Unlike Basal Cell Carcinoma (BCC) and Squamous Cell Carcinoma (SCC),  it is not unusual to see Malignant Melanoma (MM) in young people (ie from mid-teens and 20’s onwards), as well as in the middle-aged and the elderly.

Change may occur in a pre-existing pigmented (brown) freckle or congenital naevus (mark) in the skin or a brown or black may suddenly occur out of the blue.

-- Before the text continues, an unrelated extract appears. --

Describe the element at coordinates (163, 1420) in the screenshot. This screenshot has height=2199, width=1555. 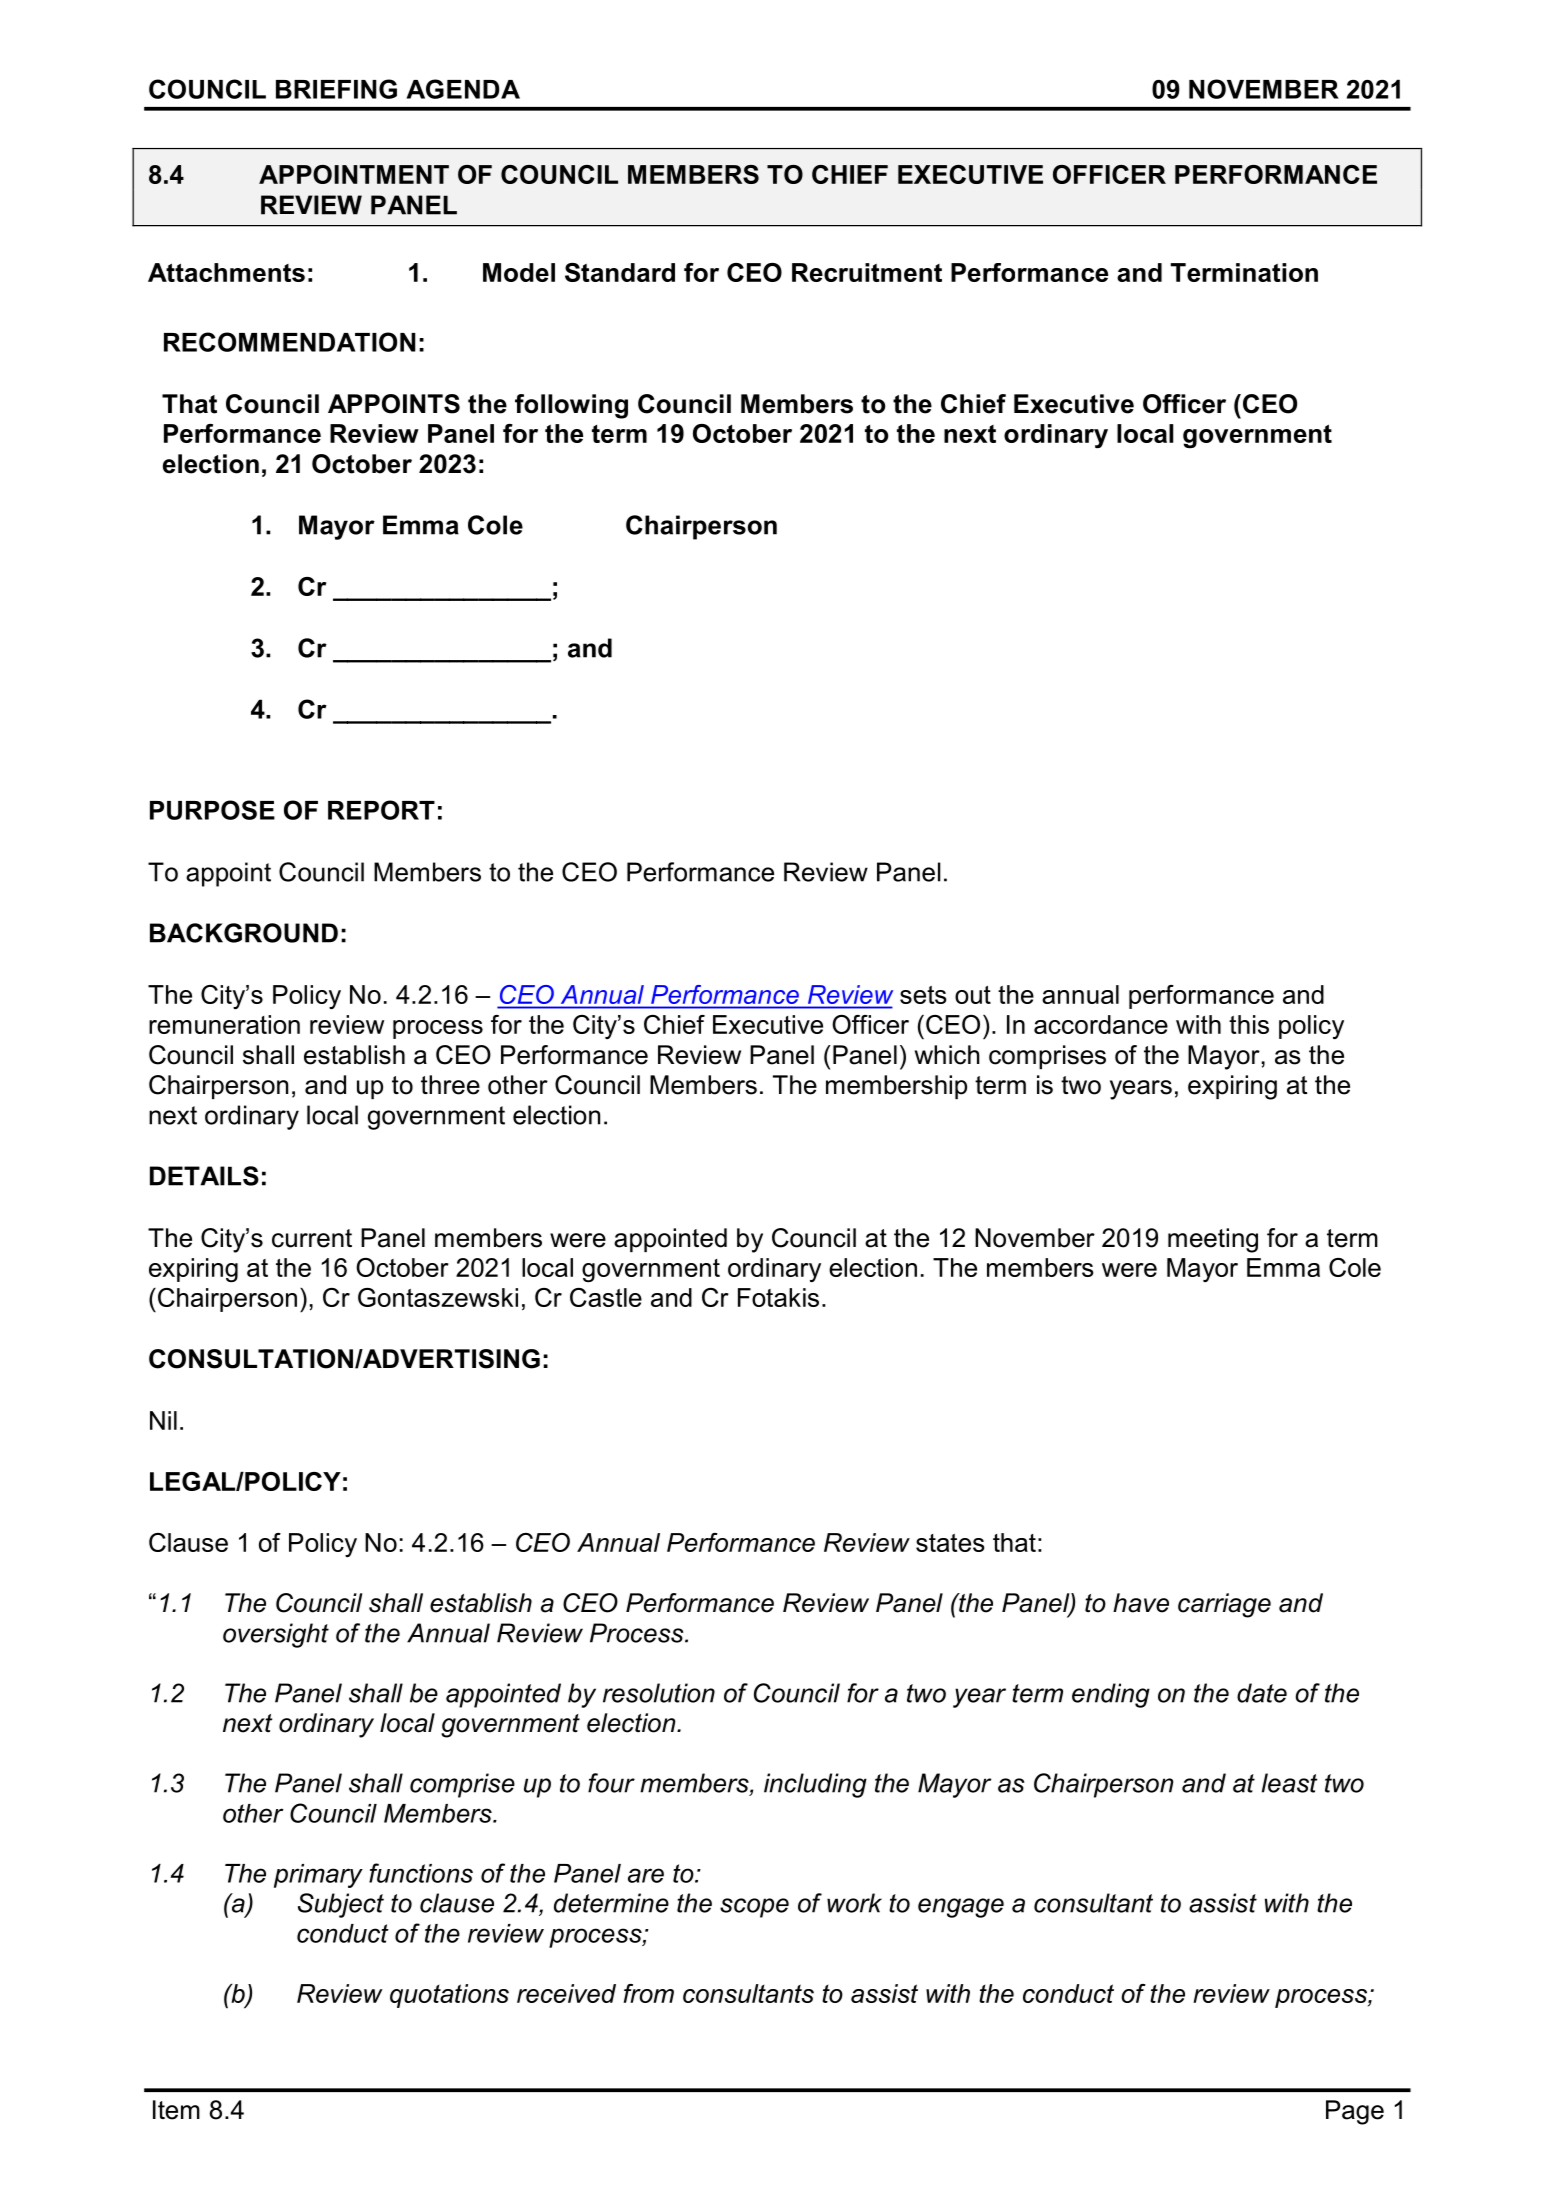
I see `Nil` at that location.
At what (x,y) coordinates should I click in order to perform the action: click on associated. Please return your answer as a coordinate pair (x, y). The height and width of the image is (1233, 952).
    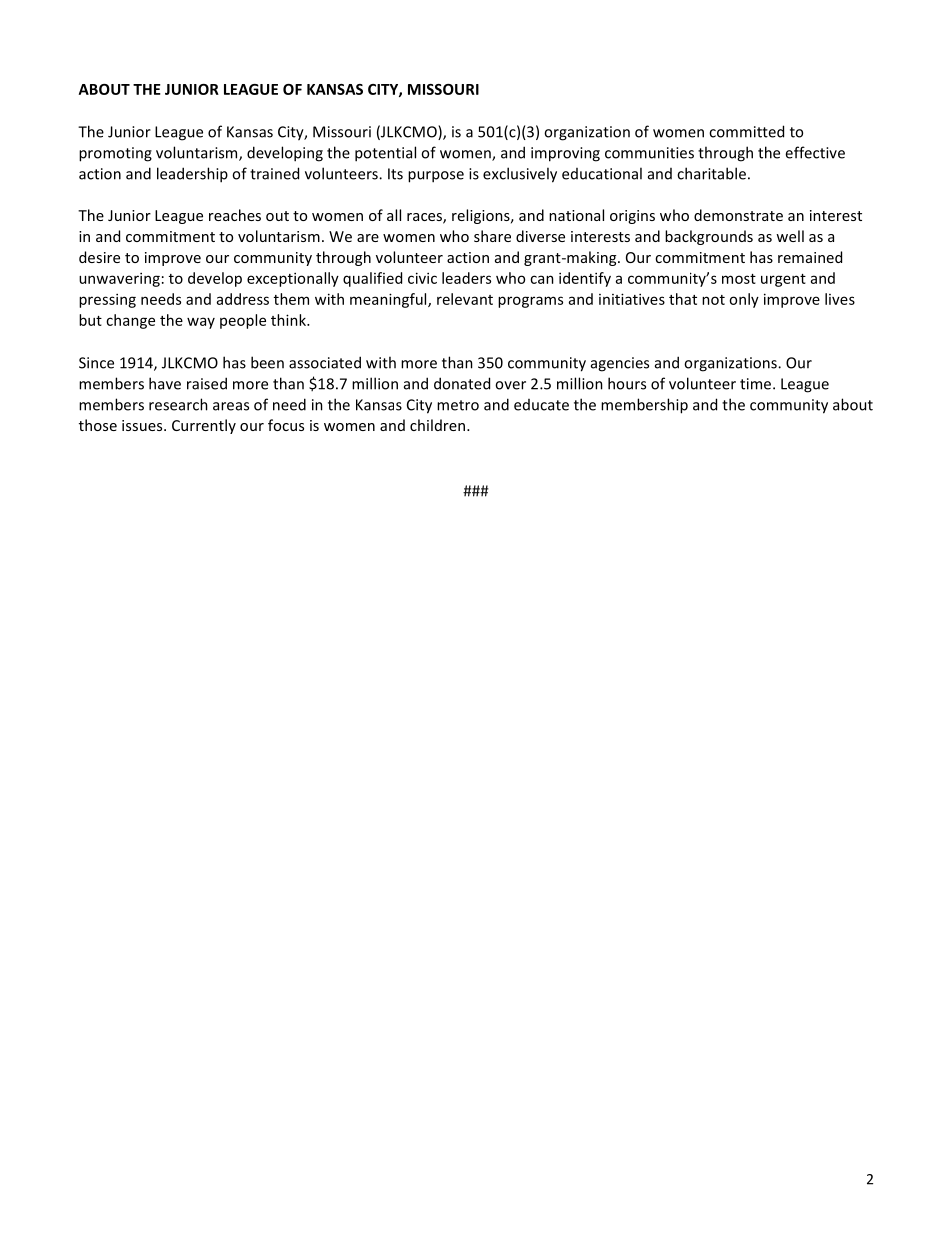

Suspicions should be alerted by any such brown mark which enlarges in size or develops an irregular outline, or goes a darker brown or black colour or develops a mixed (variegated) brown/black appearance, or which thickens up proud of the surrounding skin or develops ‘satellite’ brown dots in the adjacent skin or which bleeds or irritates, either just one of the above or any combination of them.

Skin changes of this kind should not be treated by the General Practitioner but should be referred urgently to a Consultant Specialist in skin cancer  –  either a Dermatologist or a Plastic Surgeon.
The normal approach is to remove the whole suspicious lesion under local anaesthesia to get a definitive diagnosis.   If an MM is confirmed, a further operation is carried out to ensure an adequate area of skin around it is also removed (margin of clearance) to comply with specific guidelines aimed at cure.

Repair of this area may need a skin graft (see Surgical Repair section).
The detail in the biopsy result may also indicate that further investigations, such as blood tests and scans, are needed to establish the exact type of MM and whether it has spread elsewhere.  If further treatment is indicated, it is first discussed and agreed at the local Multi-Disciplinary Meeting (MDM) of skin cancer specialists (this applying to private and to NHS patients), before being discussed and agreed with the patient.  Such treatment may involve a variety of approaches, including surgery, immunotherapy, chemotherapy and/or radiotherapy.

MM is the most rapidly increasing form of cancer amongst fair-skinned people in the UK owing to ultraviolet light damage to the skin’s pigment cells (melanocytes) through thinning of the ozone layer and excessive exposure (eg through sun-bathing/package holidays without adequate sunblock, tanning machines, etc) and because of an increasingly elderly population.  All of this is also pushing up the number deaths from MM in the UK every year.

The most important thing is to be suspicious and to act early if a new mole is seen or a mole starts to change as early diagnosis and removal gives the best chance of cure.  Unfortunately, the alternative, of delaying (eg “because it doesn’t hurt”) and letting the disease get more advanced before treatment can be started, makes cure progressively less likely and raises the possibility of a fatal outcome.

Melanomas removed by Mr Erel on a private basis all get discussed at the local  MDM so that rigorous peer-approved standards are applied to further care and treatment.